### Activity
Produce word for word the lines of the data below running from the one that has "1512x790 pixels. Task: Click" to the one that has "Click the Duplicate Responses count 515,233", inclusive, and no others.

### Data
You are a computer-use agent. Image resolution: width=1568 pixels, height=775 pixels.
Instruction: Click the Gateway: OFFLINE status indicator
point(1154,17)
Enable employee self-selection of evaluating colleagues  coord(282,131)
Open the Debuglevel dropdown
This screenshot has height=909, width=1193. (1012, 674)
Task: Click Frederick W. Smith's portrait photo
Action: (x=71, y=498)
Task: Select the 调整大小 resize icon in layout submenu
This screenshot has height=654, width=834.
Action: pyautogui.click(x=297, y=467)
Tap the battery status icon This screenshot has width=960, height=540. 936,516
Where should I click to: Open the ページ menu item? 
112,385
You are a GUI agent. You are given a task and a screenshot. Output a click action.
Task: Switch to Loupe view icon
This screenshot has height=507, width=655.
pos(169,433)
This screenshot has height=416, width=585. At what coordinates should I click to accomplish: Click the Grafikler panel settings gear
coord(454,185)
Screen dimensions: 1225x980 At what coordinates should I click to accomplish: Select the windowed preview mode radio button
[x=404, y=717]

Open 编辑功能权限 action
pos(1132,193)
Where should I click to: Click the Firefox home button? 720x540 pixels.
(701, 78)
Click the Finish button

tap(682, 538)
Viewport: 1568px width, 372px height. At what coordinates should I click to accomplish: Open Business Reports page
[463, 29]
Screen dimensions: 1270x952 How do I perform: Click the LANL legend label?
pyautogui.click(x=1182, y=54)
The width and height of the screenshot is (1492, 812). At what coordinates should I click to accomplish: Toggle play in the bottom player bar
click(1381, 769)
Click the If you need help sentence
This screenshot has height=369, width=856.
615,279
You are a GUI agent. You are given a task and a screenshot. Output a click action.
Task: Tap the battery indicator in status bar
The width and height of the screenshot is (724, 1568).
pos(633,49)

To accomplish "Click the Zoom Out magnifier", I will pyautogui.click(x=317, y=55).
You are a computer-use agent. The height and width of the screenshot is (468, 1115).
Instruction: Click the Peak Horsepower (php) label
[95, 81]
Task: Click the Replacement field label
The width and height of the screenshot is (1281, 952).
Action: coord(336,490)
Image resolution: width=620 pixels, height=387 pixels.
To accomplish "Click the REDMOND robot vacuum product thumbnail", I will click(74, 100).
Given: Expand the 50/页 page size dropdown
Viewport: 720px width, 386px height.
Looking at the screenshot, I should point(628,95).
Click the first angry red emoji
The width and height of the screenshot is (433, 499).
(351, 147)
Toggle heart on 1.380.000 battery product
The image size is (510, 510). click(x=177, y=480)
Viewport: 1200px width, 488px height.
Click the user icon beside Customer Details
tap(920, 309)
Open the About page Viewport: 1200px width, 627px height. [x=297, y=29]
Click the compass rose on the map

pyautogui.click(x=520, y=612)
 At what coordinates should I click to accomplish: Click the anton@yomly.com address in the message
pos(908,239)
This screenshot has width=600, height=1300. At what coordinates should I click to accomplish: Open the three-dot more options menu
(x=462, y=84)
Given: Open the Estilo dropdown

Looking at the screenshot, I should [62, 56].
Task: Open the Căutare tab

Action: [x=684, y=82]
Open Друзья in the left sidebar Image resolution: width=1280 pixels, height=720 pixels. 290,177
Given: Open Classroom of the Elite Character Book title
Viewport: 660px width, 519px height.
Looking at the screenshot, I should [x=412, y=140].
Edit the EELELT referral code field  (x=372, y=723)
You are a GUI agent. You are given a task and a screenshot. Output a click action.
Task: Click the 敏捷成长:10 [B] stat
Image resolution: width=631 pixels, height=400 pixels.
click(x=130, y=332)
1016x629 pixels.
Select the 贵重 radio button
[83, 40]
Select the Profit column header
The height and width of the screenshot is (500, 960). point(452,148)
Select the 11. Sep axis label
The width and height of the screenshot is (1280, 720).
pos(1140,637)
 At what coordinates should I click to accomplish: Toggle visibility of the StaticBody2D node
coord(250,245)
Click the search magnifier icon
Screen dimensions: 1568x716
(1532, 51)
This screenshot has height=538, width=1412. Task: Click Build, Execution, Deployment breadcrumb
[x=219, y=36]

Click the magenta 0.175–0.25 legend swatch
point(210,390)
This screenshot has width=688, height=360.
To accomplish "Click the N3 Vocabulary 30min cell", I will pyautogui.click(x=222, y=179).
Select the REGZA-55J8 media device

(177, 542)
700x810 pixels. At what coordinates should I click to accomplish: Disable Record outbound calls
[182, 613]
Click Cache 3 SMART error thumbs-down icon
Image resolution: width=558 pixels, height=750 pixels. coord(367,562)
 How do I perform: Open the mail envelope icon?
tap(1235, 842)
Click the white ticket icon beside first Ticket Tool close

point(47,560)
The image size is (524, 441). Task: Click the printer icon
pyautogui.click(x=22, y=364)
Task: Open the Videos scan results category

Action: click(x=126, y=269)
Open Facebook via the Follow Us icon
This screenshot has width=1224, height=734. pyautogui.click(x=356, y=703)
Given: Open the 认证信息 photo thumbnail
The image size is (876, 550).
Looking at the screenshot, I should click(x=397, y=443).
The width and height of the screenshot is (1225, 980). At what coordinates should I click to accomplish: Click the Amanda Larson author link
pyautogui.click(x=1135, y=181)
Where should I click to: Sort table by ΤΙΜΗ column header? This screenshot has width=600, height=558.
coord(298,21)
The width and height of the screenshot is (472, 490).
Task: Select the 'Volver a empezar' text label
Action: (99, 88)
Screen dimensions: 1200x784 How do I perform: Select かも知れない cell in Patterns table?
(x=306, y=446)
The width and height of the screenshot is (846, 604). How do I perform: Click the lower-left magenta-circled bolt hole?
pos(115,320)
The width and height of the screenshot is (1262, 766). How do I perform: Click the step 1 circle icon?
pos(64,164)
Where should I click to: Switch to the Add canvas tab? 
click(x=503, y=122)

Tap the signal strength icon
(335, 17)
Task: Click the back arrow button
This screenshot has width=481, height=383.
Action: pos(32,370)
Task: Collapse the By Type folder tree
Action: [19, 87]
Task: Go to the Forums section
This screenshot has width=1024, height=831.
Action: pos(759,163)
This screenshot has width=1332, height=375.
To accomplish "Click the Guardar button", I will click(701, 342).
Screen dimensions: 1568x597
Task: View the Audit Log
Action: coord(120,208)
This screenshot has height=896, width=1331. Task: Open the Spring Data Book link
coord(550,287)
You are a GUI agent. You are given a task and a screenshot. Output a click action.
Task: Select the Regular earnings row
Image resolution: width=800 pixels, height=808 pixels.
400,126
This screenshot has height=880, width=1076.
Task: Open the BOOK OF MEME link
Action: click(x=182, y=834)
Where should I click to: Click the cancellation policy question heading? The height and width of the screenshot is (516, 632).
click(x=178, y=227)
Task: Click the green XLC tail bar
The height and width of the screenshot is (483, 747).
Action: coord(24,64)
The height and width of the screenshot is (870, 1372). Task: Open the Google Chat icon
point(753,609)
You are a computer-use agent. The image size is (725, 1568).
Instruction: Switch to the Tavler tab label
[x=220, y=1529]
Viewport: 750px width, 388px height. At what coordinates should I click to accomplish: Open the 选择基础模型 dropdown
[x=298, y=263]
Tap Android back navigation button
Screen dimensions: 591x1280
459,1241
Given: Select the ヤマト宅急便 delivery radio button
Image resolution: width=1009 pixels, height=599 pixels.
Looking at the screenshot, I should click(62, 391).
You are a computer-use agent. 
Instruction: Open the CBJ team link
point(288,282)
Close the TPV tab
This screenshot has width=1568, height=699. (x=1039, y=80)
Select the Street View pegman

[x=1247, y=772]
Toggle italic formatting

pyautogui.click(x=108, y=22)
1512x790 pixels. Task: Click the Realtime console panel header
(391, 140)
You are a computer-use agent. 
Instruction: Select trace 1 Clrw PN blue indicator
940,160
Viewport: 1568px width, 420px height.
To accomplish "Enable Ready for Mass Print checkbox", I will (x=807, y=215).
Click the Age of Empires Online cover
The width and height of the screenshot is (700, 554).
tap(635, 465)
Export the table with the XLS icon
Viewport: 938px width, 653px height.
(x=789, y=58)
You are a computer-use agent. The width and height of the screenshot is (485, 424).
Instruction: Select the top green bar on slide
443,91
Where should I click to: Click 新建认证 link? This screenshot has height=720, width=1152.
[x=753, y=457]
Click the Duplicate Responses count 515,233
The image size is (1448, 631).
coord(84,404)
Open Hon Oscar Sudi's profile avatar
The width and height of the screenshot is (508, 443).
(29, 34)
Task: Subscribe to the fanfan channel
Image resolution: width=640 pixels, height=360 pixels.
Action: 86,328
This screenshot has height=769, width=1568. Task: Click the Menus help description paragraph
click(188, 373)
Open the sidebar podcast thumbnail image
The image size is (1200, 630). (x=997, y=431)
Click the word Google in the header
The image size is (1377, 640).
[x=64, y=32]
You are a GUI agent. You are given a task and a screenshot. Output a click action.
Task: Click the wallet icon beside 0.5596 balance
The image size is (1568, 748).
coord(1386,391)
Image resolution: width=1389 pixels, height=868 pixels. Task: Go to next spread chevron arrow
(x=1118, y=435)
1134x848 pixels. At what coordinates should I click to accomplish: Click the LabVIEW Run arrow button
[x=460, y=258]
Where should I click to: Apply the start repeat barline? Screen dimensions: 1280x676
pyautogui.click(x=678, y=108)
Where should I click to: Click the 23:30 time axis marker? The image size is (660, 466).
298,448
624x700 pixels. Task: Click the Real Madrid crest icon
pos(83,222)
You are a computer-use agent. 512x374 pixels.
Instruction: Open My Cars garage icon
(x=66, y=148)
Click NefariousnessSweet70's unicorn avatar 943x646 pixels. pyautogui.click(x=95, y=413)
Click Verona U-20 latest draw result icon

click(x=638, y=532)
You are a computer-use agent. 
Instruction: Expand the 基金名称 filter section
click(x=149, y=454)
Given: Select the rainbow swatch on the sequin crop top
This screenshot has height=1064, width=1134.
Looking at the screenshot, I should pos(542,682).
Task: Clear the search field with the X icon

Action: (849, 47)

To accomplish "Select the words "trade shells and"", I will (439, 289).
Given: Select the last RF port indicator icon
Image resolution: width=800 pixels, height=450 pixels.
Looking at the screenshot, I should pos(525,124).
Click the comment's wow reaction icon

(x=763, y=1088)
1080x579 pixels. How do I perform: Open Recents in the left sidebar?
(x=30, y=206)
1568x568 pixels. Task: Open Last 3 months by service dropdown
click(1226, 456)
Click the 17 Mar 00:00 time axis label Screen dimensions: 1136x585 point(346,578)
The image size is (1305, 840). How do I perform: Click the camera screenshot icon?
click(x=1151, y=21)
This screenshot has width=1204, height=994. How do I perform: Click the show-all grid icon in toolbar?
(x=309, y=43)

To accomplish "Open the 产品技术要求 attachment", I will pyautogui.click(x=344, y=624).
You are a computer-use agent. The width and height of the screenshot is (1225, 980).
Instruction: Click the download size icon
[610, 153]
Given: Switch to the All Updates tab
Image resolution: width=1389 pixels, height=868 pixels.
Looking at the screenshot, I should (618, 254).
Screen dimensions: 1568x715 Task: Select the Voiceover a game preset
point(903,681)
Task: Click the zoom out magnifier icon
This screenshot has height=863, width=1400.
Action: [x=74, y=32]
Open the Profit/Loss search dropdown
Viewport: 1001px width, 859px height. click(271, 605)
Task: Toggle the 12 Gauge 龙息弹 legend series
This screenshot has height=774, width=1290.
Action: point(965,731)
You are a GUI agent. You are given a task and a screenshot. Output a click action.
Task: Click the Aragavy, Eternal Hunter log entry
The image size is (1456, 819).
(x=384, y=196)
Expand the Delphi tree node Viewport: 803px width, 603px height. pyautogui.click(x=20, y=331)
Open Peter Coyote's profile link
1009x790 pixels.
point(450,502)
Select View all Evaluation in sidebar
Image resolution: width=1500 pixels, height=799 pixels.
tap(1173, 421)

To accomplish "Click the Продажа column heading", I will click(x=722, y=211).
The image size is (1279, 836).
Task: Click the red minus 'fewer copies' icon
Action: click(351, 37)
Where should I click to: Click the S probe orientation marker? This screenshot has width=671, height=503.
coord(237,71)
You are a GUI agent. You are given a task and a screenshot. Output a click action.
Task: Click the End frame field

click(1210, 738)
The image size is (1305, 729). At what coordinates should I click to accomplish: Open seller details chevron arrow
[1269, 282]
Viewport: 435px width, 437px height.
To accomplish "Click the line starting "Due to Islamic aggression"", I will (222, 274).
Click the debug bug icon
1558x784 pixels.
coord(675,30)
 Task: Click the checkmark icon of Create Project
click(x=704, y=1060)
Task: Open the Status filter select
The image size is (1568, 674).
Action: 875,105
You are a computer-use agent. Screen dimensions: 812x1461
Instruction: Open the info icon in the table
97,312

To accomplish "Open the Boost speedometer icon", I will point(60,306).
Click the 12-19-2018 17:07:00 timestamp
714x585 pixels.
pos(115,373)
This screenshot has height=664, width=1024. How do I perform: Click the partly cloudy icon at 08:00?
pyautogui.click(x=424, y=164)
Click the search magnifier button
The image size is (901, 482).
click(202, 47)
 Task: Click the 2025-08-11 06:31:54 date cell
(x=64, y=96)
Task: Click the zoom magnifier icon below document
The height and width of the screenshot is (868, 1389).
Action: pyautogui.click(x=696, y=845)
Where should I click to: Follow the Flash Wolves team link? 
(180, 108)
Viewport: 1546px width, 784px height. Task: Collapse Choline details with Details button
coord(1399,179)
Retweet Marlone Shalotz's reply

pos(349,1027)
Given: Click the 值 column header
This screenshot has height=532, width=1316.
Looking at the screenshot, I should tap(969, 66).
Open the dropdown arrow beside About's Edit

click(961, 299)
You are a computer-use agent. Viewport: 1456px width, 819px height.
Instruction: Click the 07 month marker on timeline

### Exercise response
1512x790 pixels. Task: Click the Realtime console panel header
(391, 140)
You are a computer-use agent. 
Instruction: Select trace 1 Clrw PN blue indicator
940,160
Viewport: 1568px width, 420px height.
To accomplish "Enable Ready for Mass Print checkbox", I will (x=807, y=215).
Click the Age of Empires Online cover
The width and height of the screenshot is (700, 554).
tap(635, 465)
Export the table with the XLS icon
Viewport: 938px width, 653px height.
(x=789, y=58)
You are a computer-use agent. The width and height of the screenshot is (485, 424).
Instruction: Select the top green bar on slide
443,91
Where should I click to: Click 新建认证 link? This screenshot has height=720, width=1152.
[x=753, y=457]
Click the Duplicate Responses count 515,233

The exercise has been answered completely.